Using Power BI to get accurate data from live systems means that you can discuss the issues you see rather than fighting over who has the right data. “They can access the Microsoft Supply Chain Center and leverage the collaboration capabilities built into Teams to share with people inside and outside the organization,” he said.
It also helps companies comply with EU legislation on supplier resilience and trace finished goods back to specific components and raw materials.

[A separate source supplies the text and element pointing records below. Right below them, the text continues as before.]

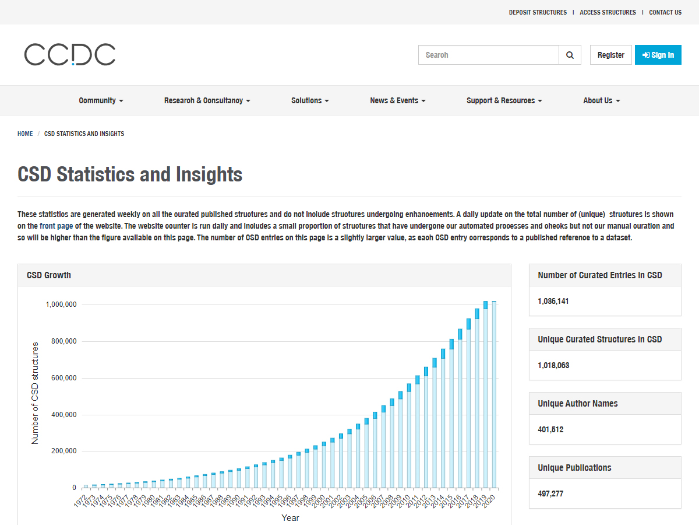This screenshot has width=699, height=525.
Task: Open the Research & Consultancy dropdown
Action: click(207, 100)
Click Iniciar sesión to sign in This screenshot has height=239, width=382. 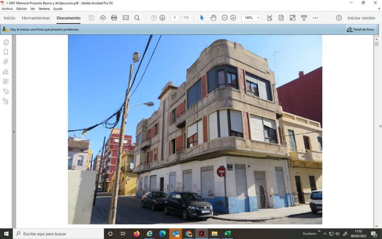point(361,18)
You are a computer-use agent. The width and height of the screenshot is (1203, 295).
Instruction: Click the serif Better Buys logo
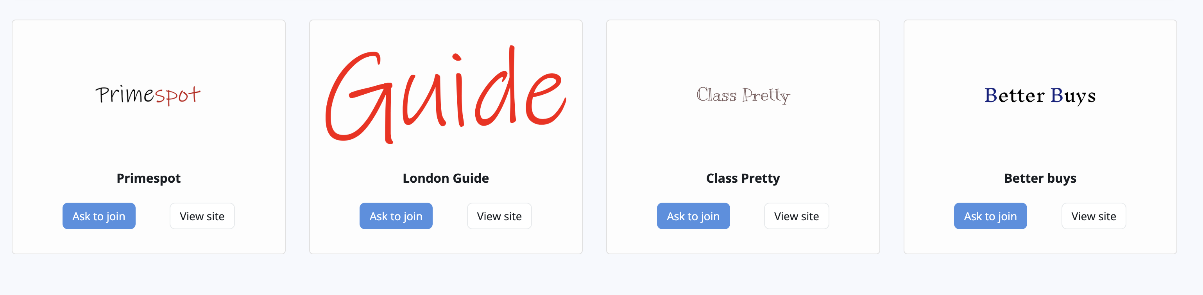coord(1040,95)
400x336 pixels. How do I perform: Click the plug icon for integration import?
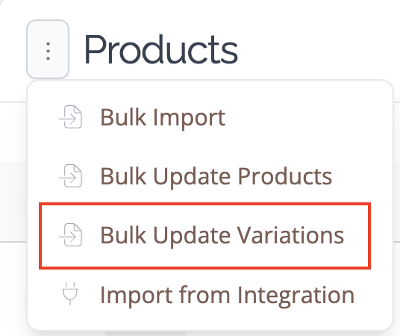[70, 294]
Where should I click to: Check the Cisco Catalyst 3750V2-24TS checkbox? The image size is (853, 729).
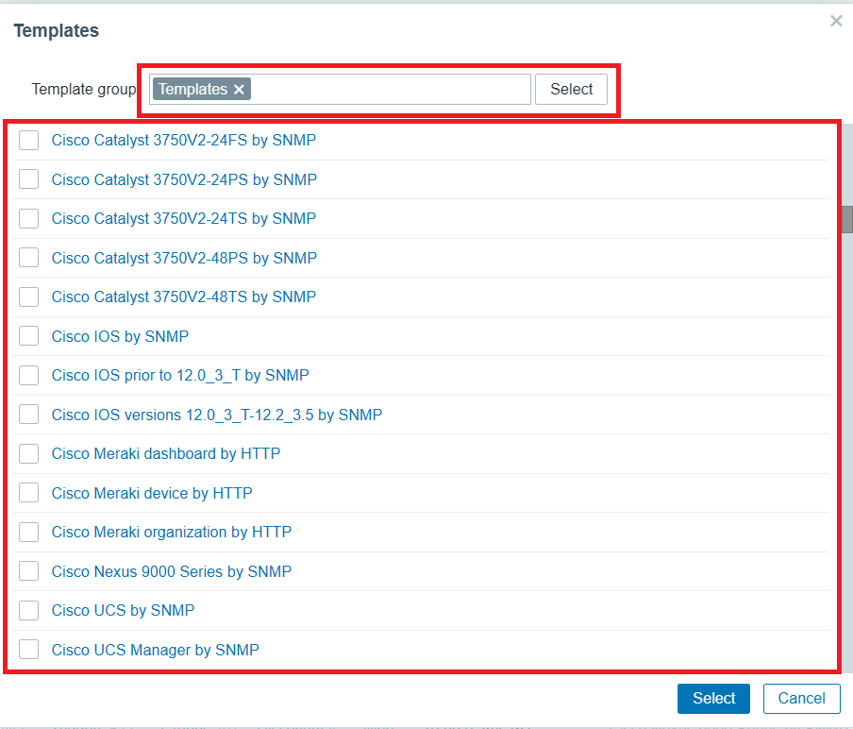(28, 218)
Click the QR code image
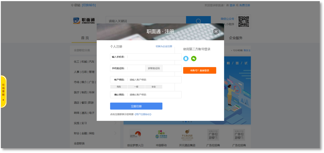The image size is (324, 153). coord(244,22)
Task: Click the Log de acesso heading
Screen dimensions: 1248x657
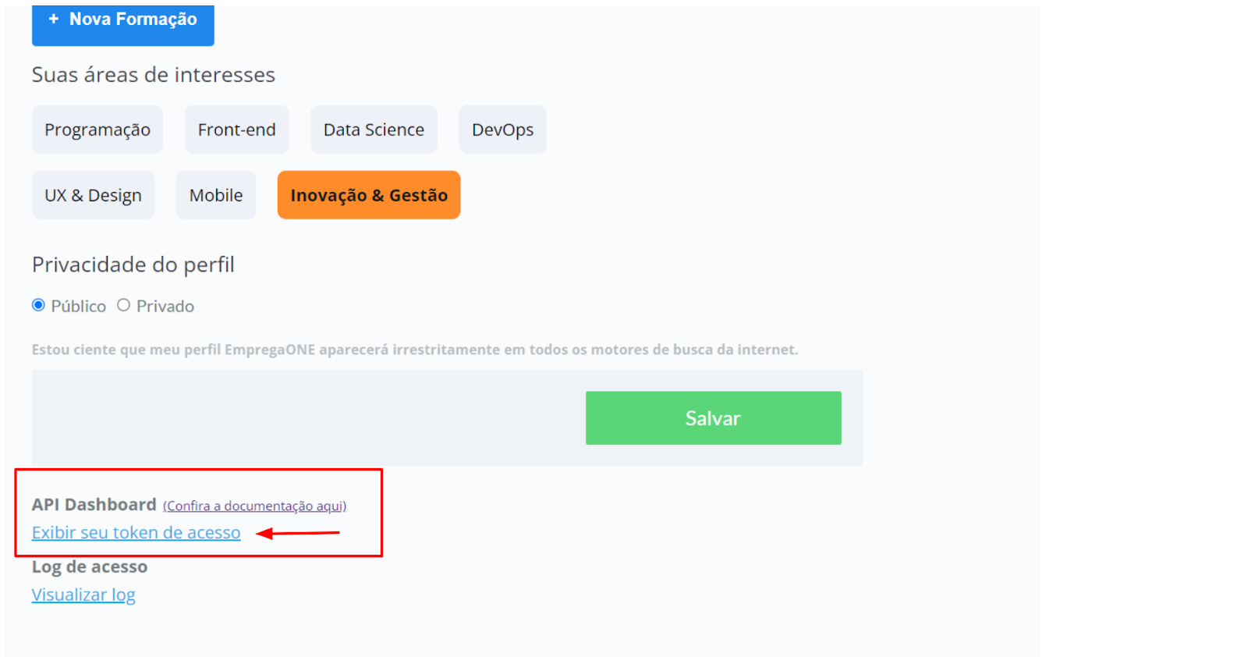Action: pyautogui.click(x=89, y=566)
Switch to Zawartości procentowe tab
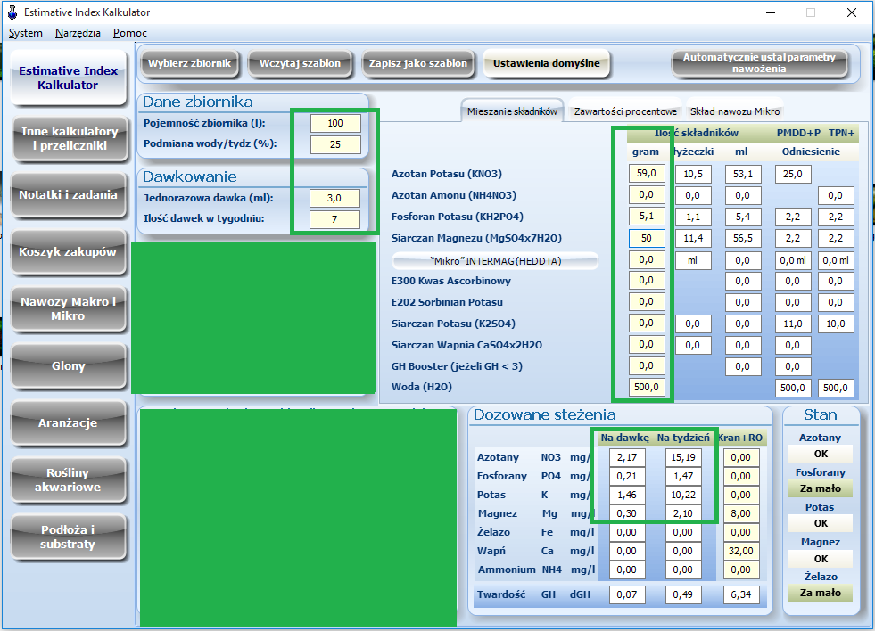The width and height of the screenshot is (875, 631). click(625, 111)
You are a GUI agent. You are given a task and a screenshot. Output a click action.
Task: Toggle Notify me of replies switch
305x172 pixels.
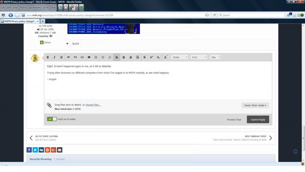(52, 119)
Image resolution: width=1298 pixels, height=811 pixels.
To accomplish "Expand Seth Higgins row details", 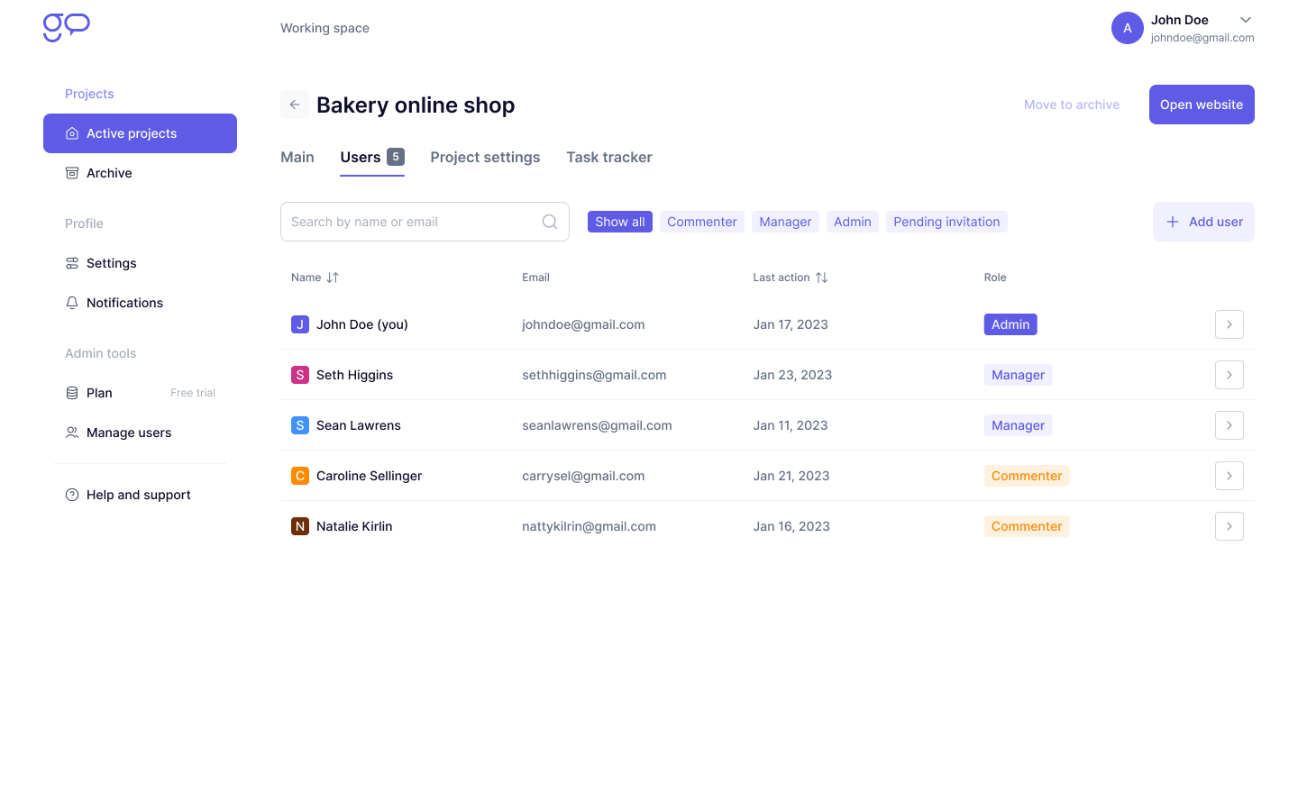I will coord(1229,375).
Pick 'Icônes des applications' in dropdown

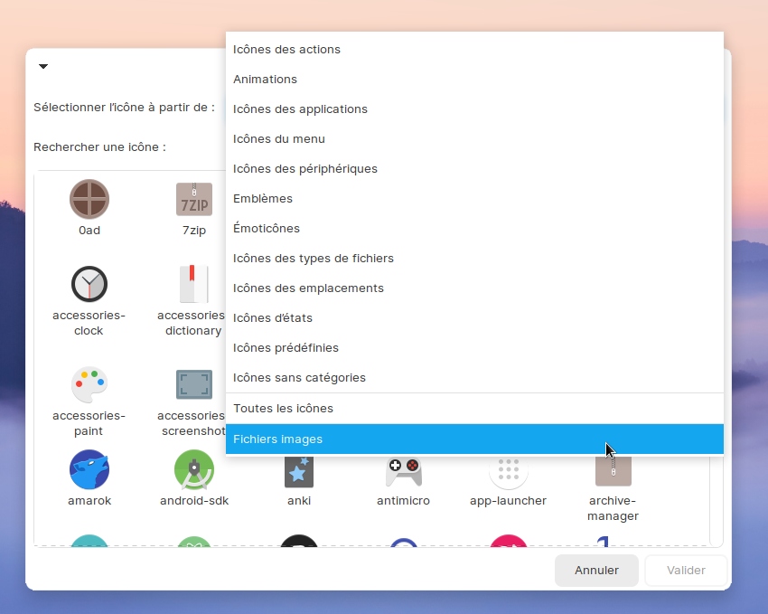point(300,109)
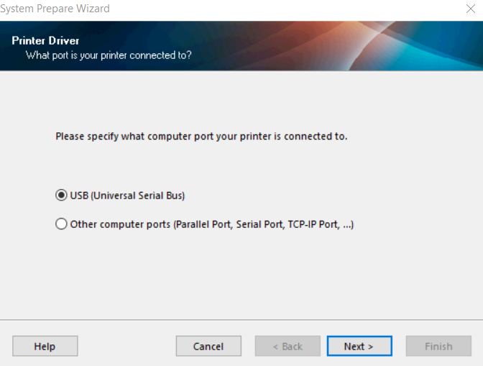Click the Help button
This screenshot has height=366, width=483.
pos(45,347)
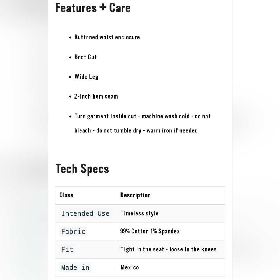
Task: Select the Wide Leg list item
Action: (87, 77)
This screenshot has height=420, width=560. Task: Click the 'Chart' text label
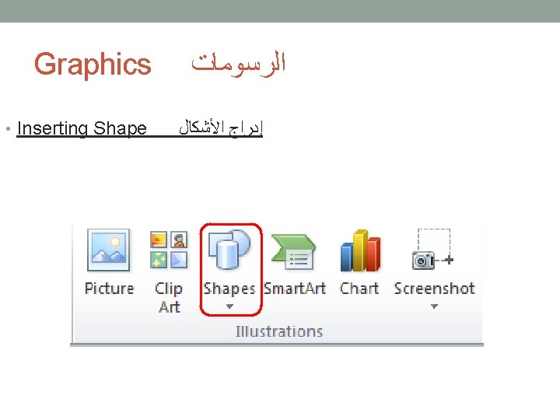[x=359, y=289]
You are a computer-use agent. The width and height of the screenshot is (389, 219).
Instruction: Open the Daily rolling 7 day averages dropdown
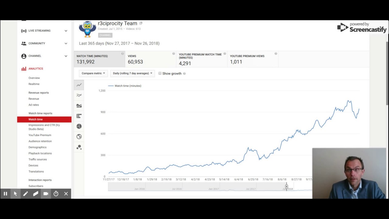coord(133,73)
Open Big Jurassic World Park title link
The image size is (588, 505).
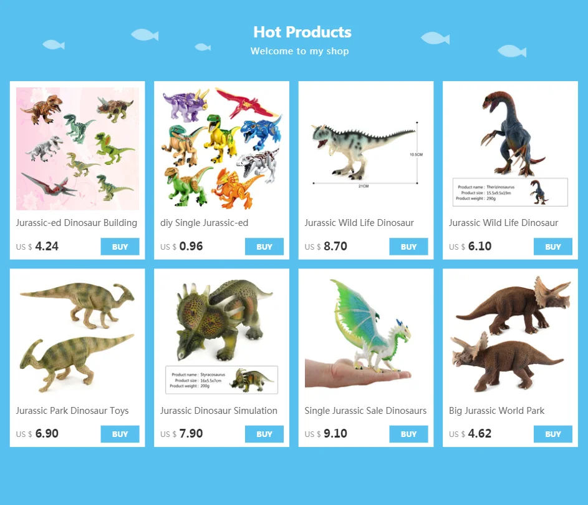[x=496, y=410]
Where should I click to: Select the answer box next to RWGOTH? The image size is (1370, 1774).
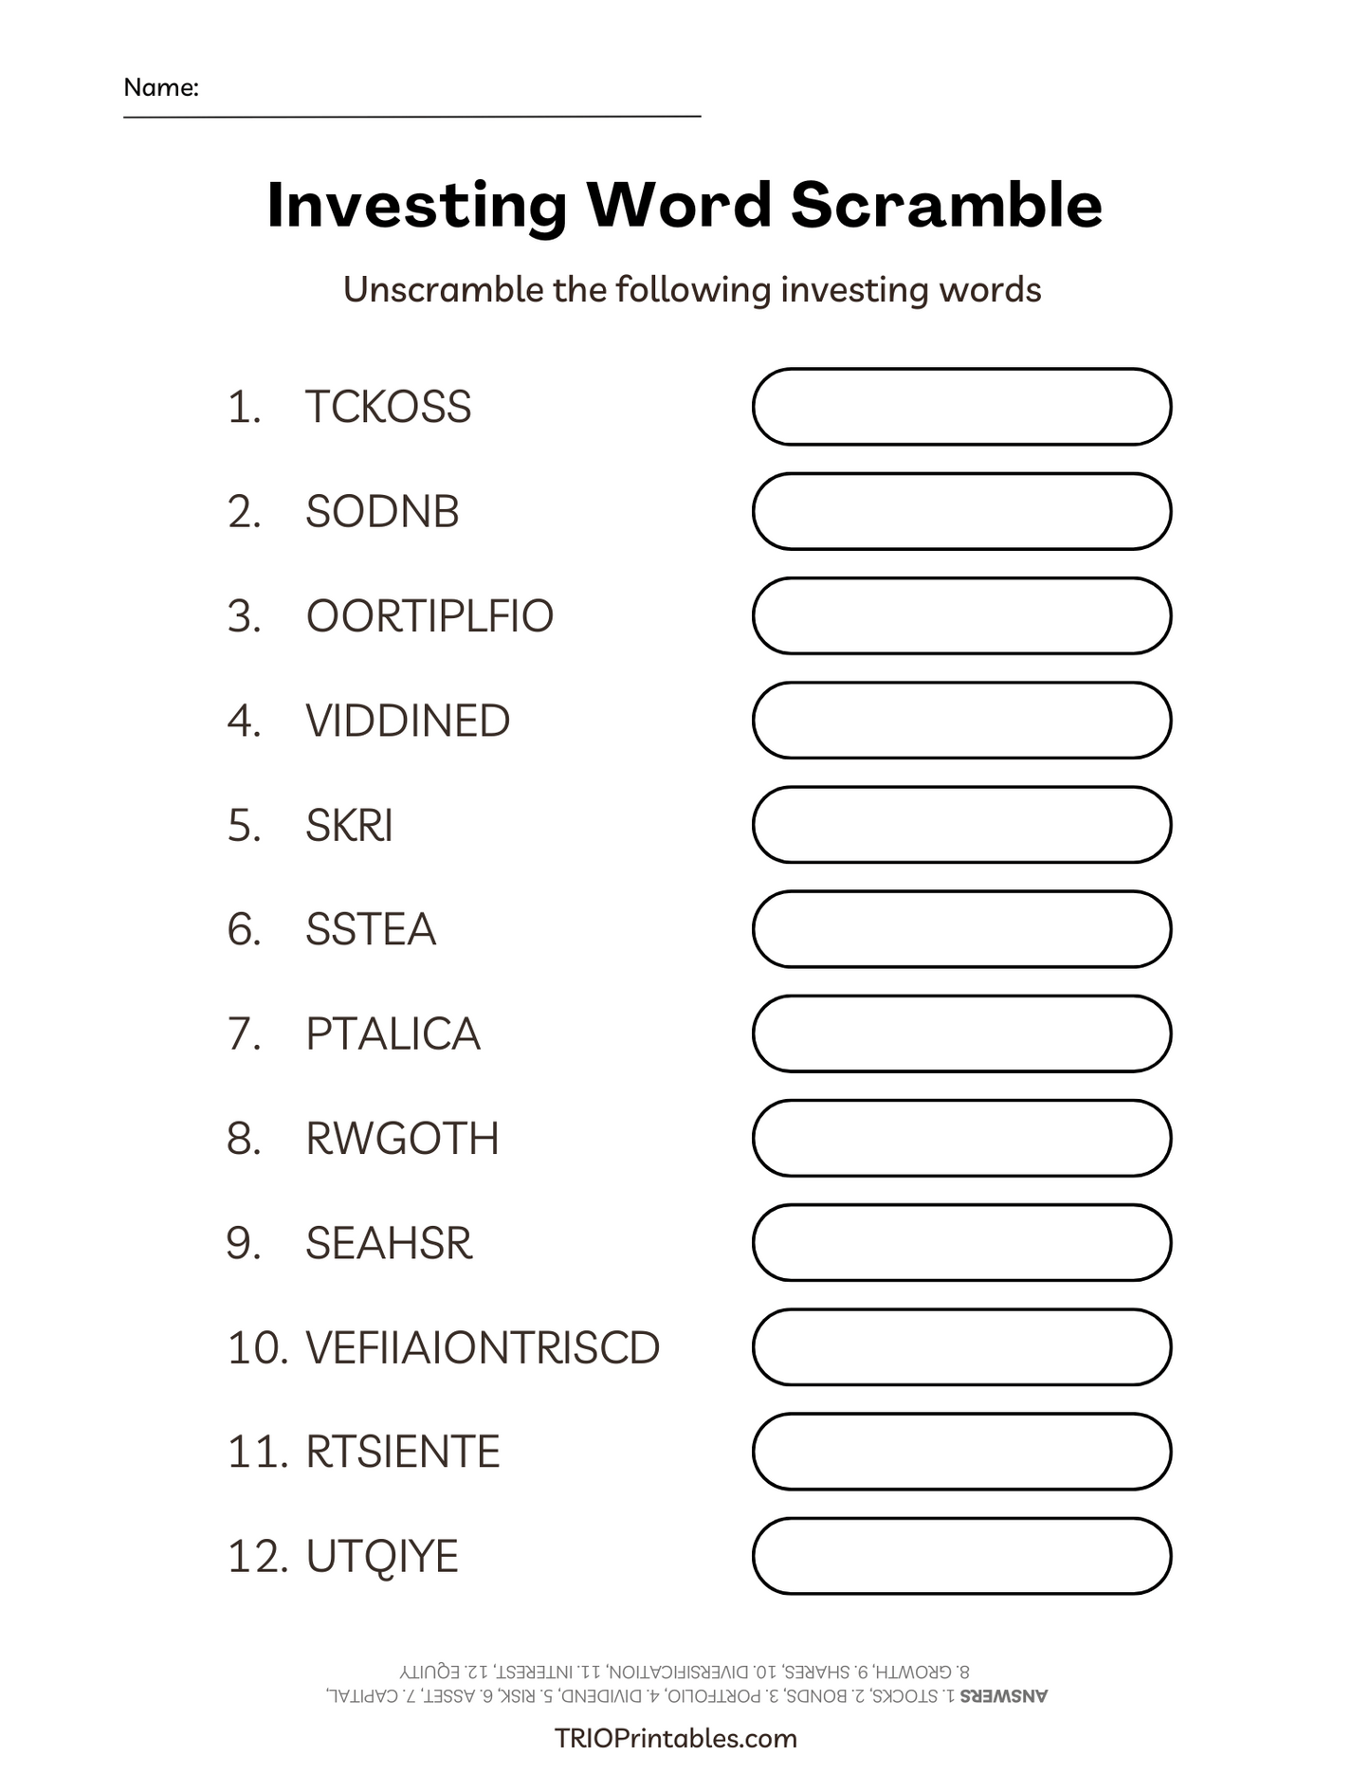[x=961, y=1138]
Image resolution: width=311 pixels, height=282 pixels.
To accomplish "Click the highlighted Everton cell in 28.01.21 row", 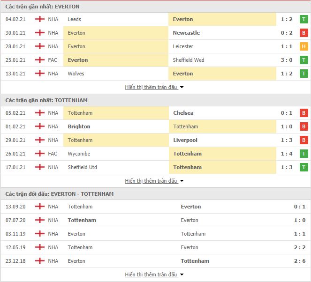I will [x=116, y=46].
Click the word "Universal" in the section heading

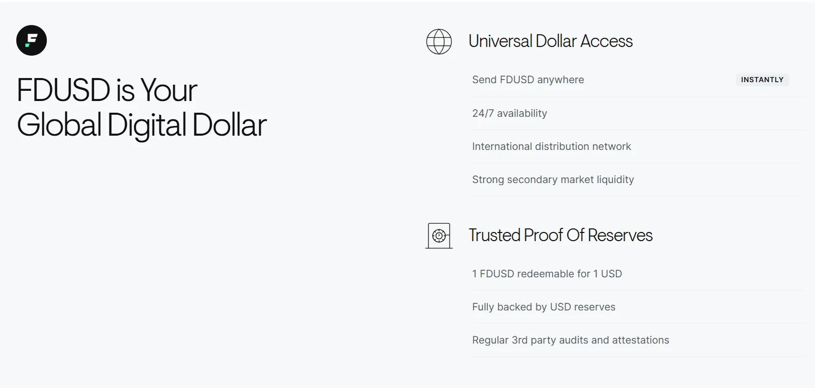pyautogui.click(x=500, y=41)
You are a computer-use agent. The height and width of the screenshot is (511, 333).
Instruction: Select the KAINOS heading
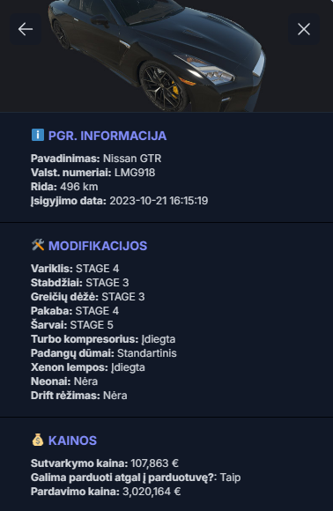(x=72, y=441)
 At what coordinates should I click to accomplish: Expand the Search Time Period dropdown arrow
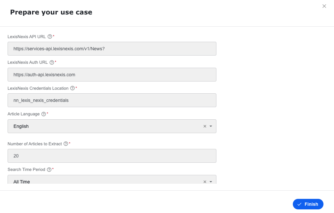pyautogui.click(x=211, y=182)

The supply chain platform includes partners through Azure Marketplace and App Source. Microsoft Supply Chain Center has several built-in partner services from logistics experts such as FedEx and Overhaus. It can be used with Dynamics 365, but can also be integrated with SAP and Oracle. Scale low-code via the Power Platform to keep suppliers up-to-date or automate inventory planning to ship products when demand is high. “If a supplier pulls in a new forecast that is out of tolerance, we can create a Power Automate flow to send an email asking for justification,” says Bassani. “They create this continuous feedback loop centralized in MSCC so I can get out of the world of emails, phone calls, and faxes trying to track what’s going on and use data instead. can actually drive the desired action, but currently it is done manually.”
With options for pre-packaged solutions and platform building blocks, Microsoft’s new supply chain tools are commonly used.
“Whether you’re at Walmart or your corner store, you probably have an opportunity to take advantage of MSCC’s technology,” Bassani said.